(What you need to do)
Transcribe the records below exactly, from their first line through the line containing "Given: Dismiss the". Omit every line after it.

(Data extracted from a collection)

--------

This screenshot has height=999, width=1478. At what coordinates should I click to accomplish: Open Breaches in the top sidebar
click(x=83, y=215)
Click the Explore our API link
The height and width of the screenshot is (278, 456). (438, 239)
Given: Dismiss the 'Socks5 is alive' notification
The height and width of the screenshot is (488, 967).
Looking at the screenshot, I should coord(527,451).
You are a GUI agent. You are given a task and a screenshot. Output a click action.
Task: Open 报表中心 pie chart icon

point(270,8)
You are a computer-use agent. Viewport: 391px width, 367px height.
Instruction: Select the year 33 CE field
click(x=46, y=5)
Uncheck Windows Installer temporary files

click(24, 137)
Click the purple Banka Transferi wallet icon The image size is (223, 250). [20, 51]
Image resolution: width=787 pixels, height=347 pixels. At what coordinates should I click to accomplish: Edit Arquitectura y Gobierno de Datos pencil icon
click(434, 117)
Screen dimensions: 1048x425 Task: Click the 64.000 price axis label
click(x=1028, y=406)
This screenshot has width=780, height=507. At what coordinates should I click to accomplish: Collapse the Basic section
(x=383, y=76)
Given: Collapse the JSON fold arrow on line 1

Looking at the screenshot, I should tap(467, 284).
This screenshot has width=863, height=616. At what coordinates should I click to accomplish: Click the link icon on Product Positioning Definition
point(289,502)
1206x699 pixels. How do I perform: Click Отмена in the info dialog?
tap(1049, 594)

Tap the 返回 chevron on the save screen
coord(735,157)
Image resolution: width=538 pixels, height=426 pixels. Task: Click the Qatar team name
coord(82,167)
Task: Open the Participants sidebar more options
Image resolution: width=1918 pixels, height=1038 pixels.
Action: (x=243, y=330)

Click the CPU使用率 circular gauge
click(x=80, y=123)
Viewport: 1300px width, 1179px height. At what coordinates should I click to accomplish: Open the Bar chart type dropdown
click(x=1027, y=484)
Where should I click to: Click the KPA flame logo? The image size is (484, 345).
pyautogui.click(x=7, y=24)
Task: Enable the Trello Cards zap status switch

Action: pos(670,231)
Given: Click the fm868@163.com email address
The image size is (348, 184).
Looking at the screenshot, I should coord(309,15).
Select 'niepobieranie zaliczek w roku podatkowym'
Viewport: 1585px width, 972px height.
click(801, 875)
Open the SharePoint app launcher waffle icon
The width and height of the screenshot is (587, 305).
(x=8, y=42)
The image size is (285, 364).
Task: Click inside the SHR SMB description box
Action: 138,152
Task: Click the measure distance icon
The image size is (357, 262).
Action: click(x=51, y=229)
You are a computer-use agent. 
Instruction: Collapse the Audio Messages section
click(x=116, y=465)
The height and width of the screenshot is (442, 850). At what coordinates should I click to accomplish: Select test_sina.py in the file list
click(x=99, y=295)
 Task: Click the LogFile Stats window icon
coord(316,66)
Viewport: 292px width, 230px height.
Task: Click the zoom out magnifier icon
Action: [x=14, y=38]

--------

(Task response)
This screenshot has height=999, width=1478. At what coordinates should I click to accomplish: Open Breaches in the top sidebar
click(x=83, y=215)
Click the Explore our API link
The height and width of the screenshot is (278, 456). (438, 239)
Given: Dismiss the 'Socks5 is alive' notification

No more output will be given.